DeepMind Control Suite

We use dm_control==1.0.38 and mujoco==3.6.0 as the codebase. See https://github.com/deepmind/dm_control/tree/1.0.38 and https://github.com/google-deepmind/mujoco/tree/3.6.0

The domain_name and task_name for suite.load function are converted into DomainNameTaskName-v1 in envpool, e.g.,

dm_raw_env = suite.load("hopper", "hop")
# equal to
envpool_env = envpool.make_dm("HopperHop-v1", num_envs=1)

# if _ is in the original name
suite.load("ball_in_cup", "catch")
# equal to
envpool.make_dm("BallInCupCatch-v1", num_envs=1)

EnvPool implements the suite.ALL_TASKS task set from dm_control==1.0.38.

Render Compare

Representative first-frame compares for DeepMind Control Suite tasks that support rendering. In each panel, EnvPool is on the left and upstream dm_control is on the right.

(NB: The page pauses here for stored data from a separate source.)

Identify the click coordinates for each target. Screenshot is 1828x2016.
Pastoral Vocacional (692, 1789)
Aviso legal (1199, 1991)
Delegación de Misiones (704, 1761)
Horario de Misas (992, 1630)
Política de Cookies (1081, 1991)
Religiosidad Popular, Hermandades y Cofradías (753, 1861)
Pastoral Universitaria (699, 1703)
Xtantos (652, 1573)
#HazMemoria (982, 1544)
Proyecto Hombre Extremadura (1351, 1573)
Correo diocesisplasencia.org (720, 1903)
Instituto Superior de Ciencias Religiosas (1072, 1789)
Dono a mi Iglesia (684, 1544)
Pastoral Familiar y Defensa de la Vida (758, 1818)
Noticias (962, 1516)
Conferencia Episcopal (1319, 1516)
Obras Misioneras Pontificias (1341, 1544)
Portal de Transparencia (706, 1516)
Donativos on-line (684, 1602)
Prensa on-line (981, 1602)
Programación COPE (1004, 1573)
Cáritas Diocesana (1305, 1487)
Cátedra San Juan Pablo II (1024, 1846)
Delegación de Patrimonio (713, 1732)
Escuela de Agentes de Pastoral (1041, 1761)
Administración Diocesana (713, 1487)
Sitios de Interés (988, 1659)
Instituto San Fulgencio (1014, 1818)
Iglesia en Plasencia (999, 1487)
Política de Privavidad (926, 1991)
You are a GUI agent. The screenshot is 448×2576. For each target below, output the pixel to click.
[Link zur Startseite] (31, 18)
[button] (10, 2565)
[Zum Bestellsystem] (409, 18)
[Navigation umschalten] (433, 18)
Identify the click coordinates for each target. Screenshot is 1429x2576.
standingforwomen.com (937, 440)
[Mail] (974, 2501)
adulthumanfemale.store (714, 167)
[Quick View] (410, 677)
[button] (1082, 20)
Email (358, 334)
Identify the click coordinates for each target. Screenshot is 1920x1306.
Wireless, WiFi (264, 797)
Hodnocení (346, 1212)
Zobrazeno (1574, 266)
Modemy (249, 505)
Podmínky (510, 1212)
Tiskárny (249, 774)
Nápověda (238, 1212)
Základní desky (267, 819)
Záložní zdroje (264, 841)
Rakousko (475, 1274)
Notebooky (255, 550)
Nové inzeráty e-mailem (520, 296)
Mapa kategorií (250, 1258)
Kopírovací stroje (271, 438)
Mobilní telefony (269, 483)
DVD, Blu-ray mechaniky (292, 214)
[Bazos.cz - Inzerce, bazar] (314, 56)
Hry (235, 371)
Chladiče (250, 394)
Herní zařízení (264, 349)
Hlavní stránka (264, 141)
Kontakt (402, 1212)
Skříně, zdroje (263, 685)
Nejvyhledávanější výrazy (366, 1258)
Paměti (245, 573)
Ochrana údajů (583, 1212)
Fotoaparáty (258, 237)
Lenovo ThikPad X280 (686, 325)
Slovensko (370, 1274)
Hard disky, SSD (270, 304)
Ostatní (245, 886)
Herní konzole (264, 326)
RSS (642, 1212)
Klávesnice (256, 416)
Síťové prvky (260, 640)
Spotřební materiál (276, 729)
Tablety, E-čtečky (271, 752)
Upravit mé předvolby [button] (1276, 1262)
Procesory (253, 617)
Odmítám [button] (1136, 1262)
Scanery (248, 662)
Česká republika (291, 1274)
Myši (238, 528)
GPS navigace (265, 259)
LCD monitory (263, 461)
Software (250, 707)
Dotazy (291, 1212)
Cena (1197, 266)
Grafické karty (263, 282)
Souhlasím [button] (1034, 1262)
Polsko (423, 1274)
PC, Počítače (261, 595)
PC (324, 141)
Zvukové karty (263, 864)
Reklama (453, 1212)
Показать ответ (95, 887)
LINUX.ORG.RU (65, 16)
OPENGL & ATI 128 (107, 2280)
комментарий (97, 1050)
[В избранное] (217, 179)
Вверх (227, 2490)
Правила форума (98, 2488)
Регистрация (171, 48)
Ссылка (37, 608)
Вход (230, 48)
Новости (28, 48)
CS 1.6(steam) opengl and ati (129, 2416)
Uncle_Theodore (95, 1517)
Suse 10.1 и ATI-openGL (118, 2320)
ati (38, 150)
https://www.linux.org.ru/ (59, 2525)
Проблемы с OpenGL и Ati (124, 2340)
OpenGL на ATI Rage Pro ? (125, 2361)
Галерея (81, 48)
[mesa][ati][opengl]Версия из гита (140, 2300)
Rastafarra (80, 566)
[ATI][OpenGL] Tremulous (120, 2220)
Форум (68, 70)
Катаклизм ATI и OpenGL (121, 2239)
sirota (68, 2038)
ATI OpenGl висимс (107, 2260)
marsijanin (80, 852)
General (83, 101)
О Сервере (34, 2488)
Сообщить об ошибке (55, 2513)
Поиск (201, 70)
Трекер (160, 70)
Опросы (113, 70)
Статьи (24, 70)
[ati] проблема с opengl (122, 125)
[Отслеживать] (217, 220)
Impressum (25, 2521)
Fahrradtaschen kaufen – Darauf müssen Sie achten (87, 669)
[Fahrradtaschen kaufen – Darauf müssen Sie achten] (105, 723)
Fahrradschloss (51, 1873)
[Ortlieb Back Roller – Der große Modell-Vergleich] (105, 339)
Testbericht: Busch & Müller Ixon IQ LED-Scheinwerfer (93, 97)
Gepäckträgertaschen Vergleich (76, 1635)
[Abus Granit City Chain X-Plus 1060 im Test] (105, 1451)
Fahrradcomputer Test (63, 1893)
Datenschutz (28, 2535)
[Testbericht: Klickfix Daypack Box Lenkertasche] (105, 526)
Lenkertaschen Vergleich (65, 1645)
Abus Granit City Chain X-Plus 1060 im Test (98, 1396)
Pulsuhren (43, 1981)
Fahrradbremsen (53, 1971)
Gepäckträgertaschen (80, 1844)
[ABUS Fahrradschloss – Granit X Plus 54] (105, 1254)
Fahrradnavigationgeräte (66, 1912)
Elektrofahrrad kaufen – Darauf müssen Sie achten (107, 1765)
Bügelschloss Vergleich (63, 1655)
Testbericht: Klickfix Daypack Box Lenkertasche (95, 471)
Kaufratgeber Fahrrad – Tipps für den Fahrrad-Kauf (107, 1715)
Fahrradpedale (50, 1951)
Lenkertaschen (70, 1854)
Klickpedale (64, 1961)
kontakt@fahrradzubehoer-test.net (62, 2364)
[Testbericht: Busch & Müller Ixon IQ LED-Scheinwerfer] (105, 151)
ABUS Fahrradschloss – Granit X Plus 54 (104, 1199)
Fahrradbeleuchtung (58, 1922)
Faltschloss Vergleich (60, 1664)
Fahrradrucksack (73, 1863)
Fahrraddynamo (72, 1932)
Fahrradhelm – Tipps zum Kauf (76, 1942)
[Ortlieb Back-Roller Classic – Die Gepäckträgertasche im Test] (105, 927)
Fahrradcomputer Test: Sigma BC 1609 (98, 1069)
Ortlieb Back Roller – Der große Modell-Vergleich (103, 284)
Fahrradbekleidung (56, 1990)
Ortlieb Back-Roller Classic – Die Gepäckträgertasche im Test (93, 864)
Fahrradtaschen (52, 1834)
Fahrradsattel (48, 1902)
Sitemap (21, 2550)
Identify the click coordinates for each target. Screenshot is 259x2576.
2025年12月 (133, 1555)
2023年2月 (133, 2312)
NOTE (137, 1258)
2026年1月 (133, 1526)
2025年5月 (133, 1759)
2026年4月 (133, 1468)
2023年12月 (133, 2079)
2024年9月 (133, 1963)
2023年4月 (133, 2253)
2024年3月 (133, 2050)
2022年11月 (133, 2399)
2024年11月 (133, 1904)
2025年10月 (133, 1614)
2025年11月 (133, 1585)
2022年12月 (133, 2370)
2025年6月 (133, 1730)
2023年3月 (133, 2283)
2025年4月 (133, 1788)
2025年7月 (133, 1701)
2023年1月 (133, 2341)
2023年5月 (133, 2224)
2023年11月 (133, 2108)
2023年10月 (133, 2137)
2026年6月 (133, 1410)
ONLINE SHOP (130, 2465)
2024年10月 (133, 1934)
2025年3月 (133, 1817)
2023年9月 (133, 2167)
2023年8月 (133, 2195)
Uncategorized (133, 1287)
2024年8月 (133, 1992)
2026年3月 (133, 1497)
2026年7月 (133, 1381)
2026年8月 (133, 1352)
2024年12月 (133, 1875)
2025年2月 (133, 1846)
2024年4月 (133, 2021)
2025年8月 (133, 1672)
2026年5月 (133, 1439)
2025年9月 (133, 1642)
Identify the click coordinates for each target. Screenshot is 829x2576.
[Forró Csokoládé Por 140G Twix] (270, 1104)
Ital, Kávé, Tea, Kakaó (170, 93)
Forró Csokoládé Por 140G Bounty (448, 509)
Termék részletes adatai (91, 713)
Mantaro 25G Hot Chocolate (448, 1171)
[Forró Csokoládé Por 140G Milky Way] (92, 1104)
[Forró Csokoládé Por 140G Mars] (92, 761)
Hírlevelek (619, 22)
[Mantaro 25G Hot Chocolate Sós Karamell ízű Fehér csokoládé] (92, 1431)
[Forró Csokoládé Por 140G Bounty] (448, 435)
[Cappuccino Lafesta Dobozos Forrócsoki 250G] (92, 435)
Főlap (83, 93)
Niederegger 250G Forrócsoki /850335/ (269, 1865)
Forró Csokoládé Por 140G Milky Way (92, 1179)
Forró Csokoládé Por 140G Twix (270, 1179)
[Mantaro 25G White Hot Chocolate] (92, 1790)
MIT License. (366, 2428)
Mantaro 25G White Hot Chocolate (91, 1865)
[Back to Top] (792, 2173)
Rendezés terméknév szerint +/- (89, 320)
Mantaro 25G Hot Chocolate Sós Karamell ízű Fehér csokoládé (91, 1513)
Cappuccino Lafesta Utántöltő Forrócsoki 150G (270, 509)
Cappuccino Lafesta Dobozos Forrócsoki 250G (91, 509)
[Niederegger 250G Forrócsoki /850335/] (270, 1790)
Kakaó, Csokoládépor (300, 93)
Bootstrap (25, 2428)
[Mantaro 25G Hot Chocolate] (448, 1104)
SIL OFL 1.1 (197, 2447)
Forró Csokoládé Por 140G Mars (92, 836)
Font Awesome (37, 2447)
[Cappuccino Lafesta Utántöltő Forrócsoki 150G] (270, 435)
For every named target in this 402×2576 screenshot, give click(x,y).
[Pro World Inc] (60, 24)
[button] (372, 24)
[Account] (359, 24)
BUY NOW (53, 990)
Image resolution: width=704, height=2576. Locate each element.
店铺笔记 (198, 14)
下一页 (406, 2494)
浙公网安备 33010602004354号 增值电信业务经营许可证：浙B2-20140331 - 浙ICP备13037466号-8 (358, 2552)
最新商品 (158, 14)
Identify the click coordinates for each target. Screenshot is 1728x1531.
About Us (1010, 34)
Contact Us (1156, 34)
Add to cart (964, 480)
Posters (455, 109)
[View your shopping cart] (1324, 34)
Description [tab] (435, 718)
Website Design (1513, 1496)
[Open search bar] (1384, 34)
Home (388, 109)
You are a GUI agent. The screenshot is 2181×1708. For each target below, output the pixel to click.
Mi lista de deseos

../_images/mujoco_dmc_official_compare.png

AcrobotSwingup-v1, AcrobotSwingupSparse-v1

dm_control suite acrobot source code

Observation spec: a namedtuple with two keys: orientations (4), velocity (2);
Action spec: (1), with range [-1, 1];
frame_skip: 1;
max_episode_stes: 1000;

BallInCupCatch-v1

dm_control suite ball-in-cup source code

Observation spec: a namedtuple with two keys: position (4) and velocity (4);
Action spec: (2), with range [-1, 1];
frame_skip: 1;
max_episode_steps: 1000;

CartpoleBalance-v1, CartpoleBalanceSparse-v1, CartpoleSwingup-v1, CartpoleSwingupSparse-v1, CartpoleTwoPoles-v1, CartpoleThreePoles-v1

dm_control suite cartpole source code

Observation spec: a namedtuple with two keys: position (5 for two_poles, 7 for three_poles, 3 for others), velocity (3 for two_poles, 4 for three_poles, 2 for others);
Action spec: (1), with range [-1, 1];
frame_skip: 1;
max_episode_stes: 1000;

CheetahRun-v1

dm_control suite cheetah source code

Observation spec: a namedtuple with two keys: position (8) and velocity (9);
Action spec: (6), with range [-1, 1];
frame_skip: 1;
max_episode_steps: 1000;

DogFetch-v1, DogRun-v1, DogStand-v1, DogTrot-v1, DogWalk-v1

dm_control suite dog source code

Observation spec: a namedtuple with eleven keys: joint_angles (73), joint_velocites (73), torso_pelvis_height (2), z_projection (9), torso_com_velocity (3), inertial_sensors (9), foot_forces (12), touch_sensors (4), actuator_state (38), ball_state (6) and target_position (3);
Action spec: (38), with range [-1, 1];
frame_skip: 3;
max_episode_steps: 1000;

Note

The observation keys ball_state and target_position are only meaningful in DogFetch-v1.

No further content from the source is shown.